En tant que thérapeute, je crois que cette attitude engendre les personnes les plus malheureuses du monde. Nous ne pouvons pas vivre sans attentes ni espoirs, et c’est parce qu’ils nous rendent aussi heureux que la réalisation de nos objectifs et, parfois, même plus. Je me souviens d'une phrase bien connue qui disait: "Le meilleur moment en amour, c'est quand on monte les escaliers." Et c'est ainsi parce que la moitié de notre bonheur est dans l'attente et l'autre moitié, dans le moment présent. Alors, au lieu d'éviter le sentiment de déception, faisons-en un meilleur usage.

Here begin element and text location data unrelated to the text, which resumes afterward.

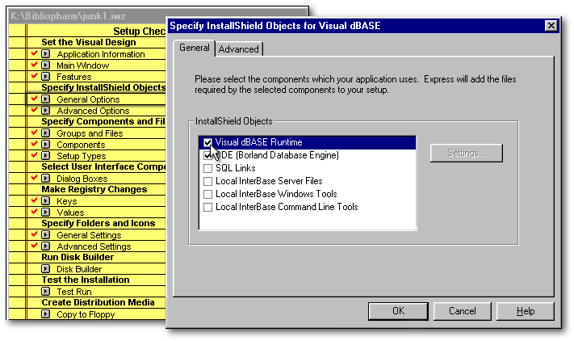Uncheck the Visual dBASE Runtime checkbox
The width and height of the screenshot is (574, 341).
pyautogui.click(x=207, y=142)
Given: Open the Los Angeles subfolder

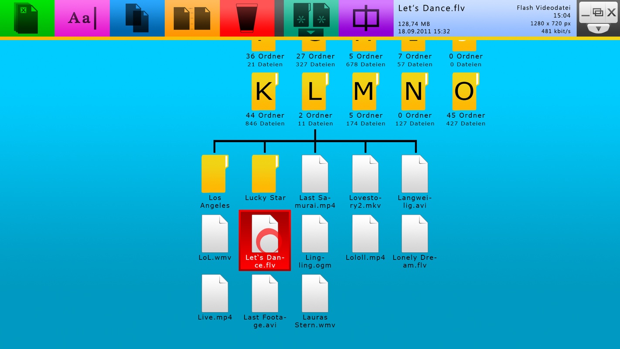Looking at the screenshot, I should 215,174.
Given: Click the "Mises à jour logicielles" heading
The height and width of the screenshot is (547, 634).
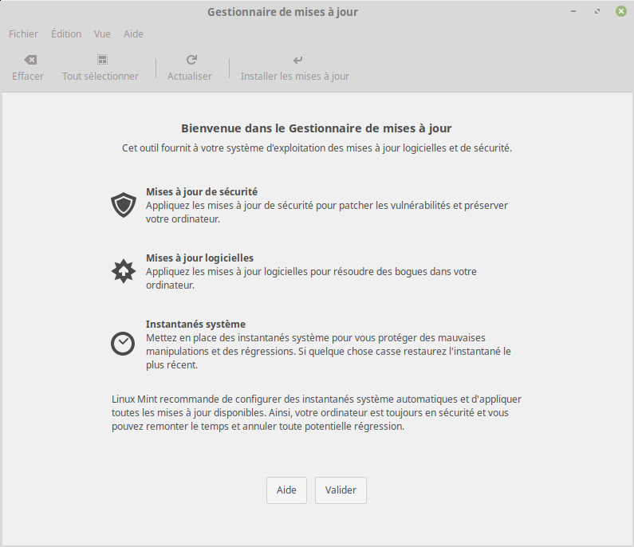Looking at the screenshot, I should pyautogui.click(x=199, y=258).
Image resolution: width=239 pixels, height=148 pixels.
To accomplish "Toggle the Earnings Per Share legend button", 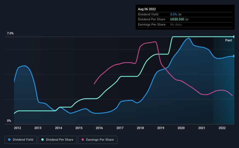I will tap(98, 140).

Réflexion sur la situation

La déception est un double dommage: nous sommes déçus par la situation - une pluie qui ne s'arrête pas et nous irrite - et aussi notre attitude - grogner contre la pluie est inutile, mais nous grognons quand même. Cependant, il est bien connu que vous devez accepter la vie telle qu'elle est. Marc Aurèle, l'empereur philosophe, disait: «Ce concombre est-il amer? Chuck it. Y a-t-il des ronces sur la route? Évite-les. C'est assez. N'ajoutez pas: "Pourquoi cela existe-t-il dans le monde?" Et comme un autre philosophe, André Comte-Sponville nous le rappelle: «La déception fait partie de notre humanité. Nous devons donc l'accepter aussi et cesser d'espérer que nous ne serons plus jamais déçus » .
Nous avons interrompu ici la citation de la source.